**What you need to do**
Please rewrite the data below with every "green dragon" renamed to "green lizard", changing nothing else.
—————
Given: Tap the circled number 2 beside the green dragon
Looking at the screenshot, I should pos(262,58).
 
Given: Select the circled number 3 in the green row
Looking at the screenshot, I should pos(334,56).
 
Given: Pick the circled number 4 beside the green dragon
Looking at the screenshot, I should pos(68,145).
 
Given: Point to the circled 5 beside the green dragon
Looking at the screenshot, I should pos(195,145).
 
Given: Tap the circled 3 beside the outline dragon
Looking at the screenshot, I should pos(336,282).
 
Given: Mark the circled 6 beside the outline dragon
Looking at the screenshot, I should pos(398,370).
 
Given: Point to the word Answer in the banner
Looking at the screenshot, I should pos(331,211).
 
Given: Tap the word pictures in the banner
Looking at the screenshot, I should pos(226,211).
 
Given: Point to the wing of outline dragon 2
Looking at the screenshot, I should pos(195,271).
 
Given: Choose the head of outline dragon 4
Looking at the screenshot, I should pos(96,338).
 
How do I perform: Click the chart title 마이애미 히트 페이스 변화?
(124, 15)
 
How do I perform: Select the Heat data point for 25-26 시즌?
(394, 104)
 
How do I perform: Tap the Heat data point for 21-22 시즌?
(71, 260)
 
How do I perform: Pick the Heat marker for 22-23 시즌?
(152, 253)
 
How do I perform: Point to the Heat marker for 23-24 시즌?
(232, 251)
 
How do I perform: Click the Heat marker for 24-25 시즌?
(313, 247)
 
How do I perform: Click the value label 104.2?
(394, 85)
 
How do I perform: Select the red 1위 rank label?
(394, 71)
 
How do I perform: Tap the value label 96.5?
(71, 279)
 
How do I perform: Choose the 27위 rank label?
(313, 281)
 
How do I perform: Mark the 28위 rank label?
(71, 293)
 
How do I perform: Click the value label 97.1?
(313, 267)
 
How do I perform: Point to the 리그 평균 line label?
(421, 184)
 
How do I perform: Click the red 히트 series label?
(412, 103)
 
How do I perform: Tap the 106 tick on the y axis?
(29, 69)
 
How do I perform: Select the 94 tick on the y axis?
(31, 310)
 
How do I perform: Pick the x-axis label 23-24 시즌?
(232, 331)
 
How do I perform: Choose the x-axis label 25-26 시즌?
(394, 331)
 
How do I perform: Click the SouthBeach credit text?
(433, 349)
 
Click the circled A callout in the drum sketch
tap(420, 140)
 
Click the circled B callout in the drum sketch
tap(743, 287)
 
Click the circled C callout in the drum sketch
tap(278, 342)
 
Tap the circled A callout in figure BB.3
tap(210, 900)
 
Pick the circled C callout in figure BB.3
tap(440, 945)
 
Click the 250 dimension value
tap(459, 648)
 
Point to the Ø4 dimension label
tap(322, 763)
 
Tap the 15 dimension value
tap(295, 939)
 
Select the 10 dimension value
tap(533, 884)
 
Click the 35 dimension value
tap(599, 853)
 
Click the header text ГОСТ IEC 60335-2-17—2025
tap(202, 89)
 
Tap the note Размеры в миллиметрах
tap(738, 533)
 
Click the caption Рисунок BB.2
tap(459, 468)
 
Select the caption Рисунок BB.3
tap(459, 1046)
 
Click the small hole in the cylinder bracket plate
—————
**The solution**
Given: Tap the circled number 2 beside the green lizard
Looking at the screenshot, I should pos(262,58).
 
Given: Select the circled number 3 in the green row
Looking at the screenshot, I should pos(334,56).
 
Given: Pick the circled number 4 beside the green lizard
Looking at the screenshot, I should pos(68,145).
 
Given: Point to the circled 5 beside the green lizard
Looking at the screenshot, I should pos(195,145).
 
Given: Tap the circled 3 beside the outline dragon
Looking at the screenshot, I should pos(336,282).
 
Given: Mark the circled 6 beside the outline dragon
Looking at the screenshot, I should pos(398,370).
 
Given: Point to the word Answer in the banner
Looking at the screenshot, I should pos(331,211).
 
Given: Tap the word pictures in the banner
Looking at the screenshot, I should pos(226,211).
 
Given: Point to the wing of outline dragon 2
Looking at the screenshot, I should pos(195,271).
 
Given: Choose the head of outline dragon 4
Looking at the screenshot, I should pos(96,338).
 
How do I perform: Click the chart title 마이애미 히트 페이스 변화?
(124, 15)
 
How do I perform: Select the Heat data point for 25-26 시즌?
(394, 104)
 
How do I perform: Tap the Heat data point for 21-22 시즌?
(71, 260)
 
How do I perform: Pick the Heat marker for 22-23 시즌?
(152, 253)
 
How do I perform: Point to the Heat marker for 23-24 시즌?
(232, 251)
 
How do I perform: Click the Heat marker for 24-25 시즌?
(313, 247)
 
How do I perform: Click the value label 104.2?
(394, 85)
 
How do I perform: Select the red 1위 rank label?
(394, 71)
 
How do I perform: Tap the value label 96.5?
(71, 279)
 
How do I perform: Choose the 27위 rank label?
(313, 281)
 
How do I perform: Mark the 28위 rank label?
(71, 293)
 
How do I perform: Click the value label 97.1?
(313, 267)
 
How do I perform: Point to the 리그 평균 line label?
(421, 184)
 
How do I perform: Click the red 히트 series label?
(412, 103)
 
How do I perform: Tap the 106 tick on the y axis?
(29, 69)
 
How do I perform: Select the 94 tick on the y axis?
(31, 310)
 
How do I perform: Pick the x-axis label 23-24 시즌?
(232, 331)
 
How do I perform: Choose the x-axis label 25-26 시즌?
(394, 331)
 
How do I perform: Click the SouthBeach credit text?
(433, 349)
 
Click the circled A callout in the drum sketch
tap(420, 140)
 
Click the circled B callout in the drum sketch
tap(743, 287)
 
Click the circled C callout in the drum sketch
tap(278, 342)
 
Tap the circled A callout in figure BB.3
tap(210, 900)
 
Pick the circled C callout in figure BB.3
tap(440, 945)
 
Click the 250 dimension value
tap(459, 648)
 
Point to the Ø4 dimension label
tap(322, 763)
 
Tap the 15 dimension value
tap(295, 939)
 
Select the 10 dimension value
tap(533, 884)
 
Click the 35 dimension value
tap(599, 853)
 
Click the header text ГОСТ IEC 60335-2-17—2025
tap(202, 89)
 
Tap the note Размеры в миллиметрах
tap(738, 533)
 
Click the caption Рисунок BB.2
tap(459, 468)
 
Select the caption Рисунок BB.3
tap(459, 1046)
 
Click the small hole in the cylinder bracket plate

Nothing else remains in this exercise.